Kekerasan kepada masyarakat adat jelas bertentangan dengan prinsip tersebut, dan bila dibiarkan, akan melemahkan legitimasi sosial perusahaan.
Di sisi lain, kami juga mengajak masyarakat adat untuk tetap menghormati konsesi lahan yang saat berada dalam pengelolaan PT TPL. Penyelesaian sengketa lahan dan perbedaan kepentingan seharusnya ditempuh melalui jalur dialog, mediasi, dan mekanisme yang damai, bukan dengan benturan fisik yang hanya memperpanjang konflik.

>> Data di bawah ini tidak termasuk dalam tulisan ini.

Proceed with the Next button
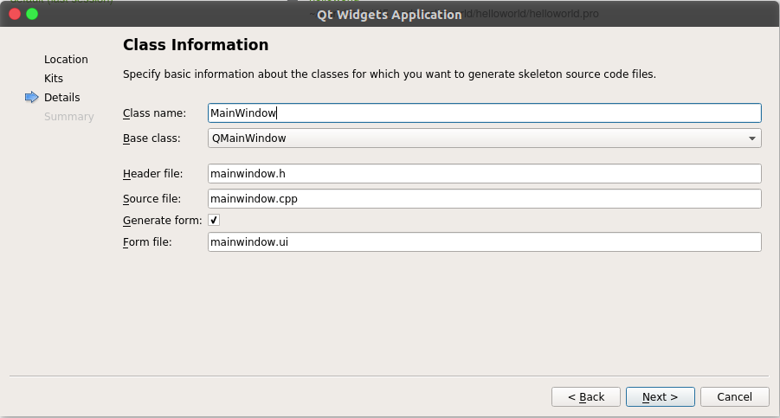780x418 pixels. pos(660,396)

Masyarakat adat memiliki hak untuk memperjuangkan identitas dan ruang hidupnya, namun hak itu perlu dijalankan dalam bingkai penghormatan terhadap hukum.
Di sisi lain, pernyataan Ephorus terkait seruan penutupan PT TPL juga bisa merugikan banyak pihak, termasuk jemaat HKBP yang tinggal di kawasan operasi. Kehilangan lapangan kerja secara massal akan mengguncang stabilitas masyarakat secara luas, bukan hanya komunitas adat.
Saya mengecam insiden kekerasan yang terjadi di Sihaporas. Namun, estafet kesalahan satu kejadian tidak boleh menjadikan seluruh manajemen dan karyawan TPL sebagai pihak yang “jahat” secara kolektif. Perusahaan harus mengevaluasi dan memperbaiki manajemen keamanan, tetapi tetap layak diberi ruang untuk mempertahankan operasi dengan standar lebih humanis.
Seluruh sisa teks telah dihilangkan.